>> start Extract provided

4. Influence of Cation Polarizability on Energies, Geometries, and Spectroscopic Properties

We calculated clusters of the hydroxyethyl-functionalized cations [HO-(CH₂)₂-Py⁺], [HO-(CH₂)₂-Pip⁺], [HO-(CH₂)₂-TMA⁺], [HO-(CH₂)₂-Pyrro⁺], and [HO-(CH₂)₂-MIm⁺] with varying cluster size from two to six. In Figure 4, we exemplarily show the intermolecular energies per species in the cationic clusters for [HO-(CH₂)₂-TMA⁺]_n, [HO-(CH₂)₂-Py⁺]_n, and [HO-(CH₂)₂-MIm⁺]_n calculated with and without explicitly considering dispersion interaction using Grimme’s D3 correction [49,50,51]. We observe that for the short-chained hydroxyethyl cations [HO-(CH₂)₂Cat⁺]_n, the polarizability is relevant for the formation of larger sized meta-stable clusters. Non-polarizable cations such as hydroxyethyl ammonium only allow the formation of linear dimers, whereas polarizable cations such as hydroxyethyl pyridinium and hydroxyethyl methyl-imidazolium show meta-stable cyclic tetramers. If we take dispersion forces explicitly into account, the cluster sizes increase to cyclic tetramers in the first and to cyclic pentamers in the latter cases. Attempts to calculate larger clusters than cyclic pentamers failed and resulted in “Coulomb explosion”. The distance between the OH groups and the positive charge centers of the cations [HO-(CH₂)₂Cat⁺] is too short for overcoming the strong repulsive Coulomb forces despite strong cooperative hydrogen bonds. It is interesting to observe that the calculated [HO-(CH₂)₂-MIm⁺]_n clusters are lower in energy than the corresponding [HO-(CH₂)₂-Py⁺]_n clusters. Due to the acidic C(2)-H position at the imidazolium rings, representing an additional proton donor function, this cation is more polarizable. The relevance of polarizability for the meta-stability of the clusters diminishes with increasing hydroxyl alkyl chain length. For x ≥ 3 in the cationic clusters [HO-(CH₂)_xCat⁺]_n, the nature of the positively charged centers of the cations becomes negligible. This is why the slopes of the interaction energies are almost similar for larger cluster sizes. In Figure 5, we show that the clusters [HO-(CH₂)₂-MIm⁺]_n are an exception and give a smaller slope due to the C(2)-H donor function.

>> end Extract provided
>> start Data extract

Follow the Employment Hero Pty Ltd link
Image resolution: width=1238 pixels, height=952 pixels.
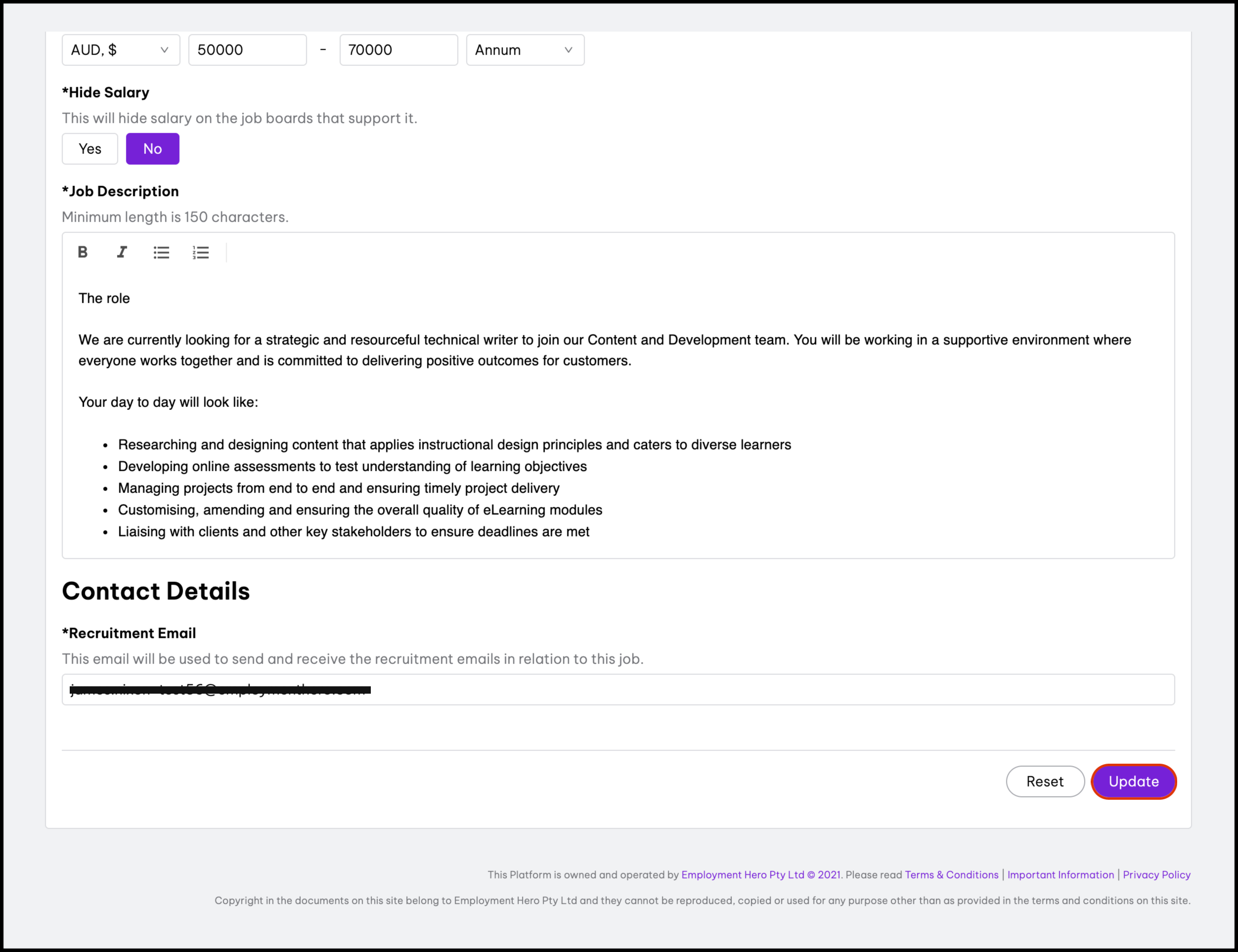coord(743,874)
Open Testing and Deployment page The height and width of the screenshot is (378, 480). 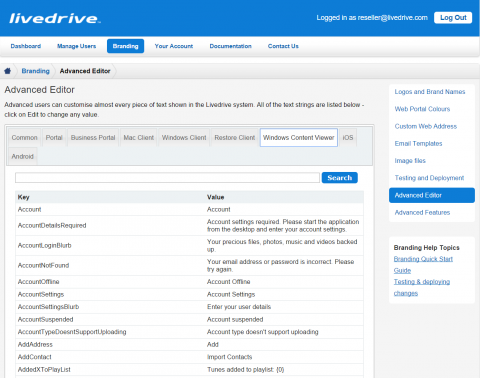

>> end Data extract

→ **Exercise**
In the section on cation polarizability, what happened when clusters larger than cyclic pentamers were calculated? The material has no role in this exercise.

→ **Reply**
The attempts failed and resulted in "Coulomb explosion."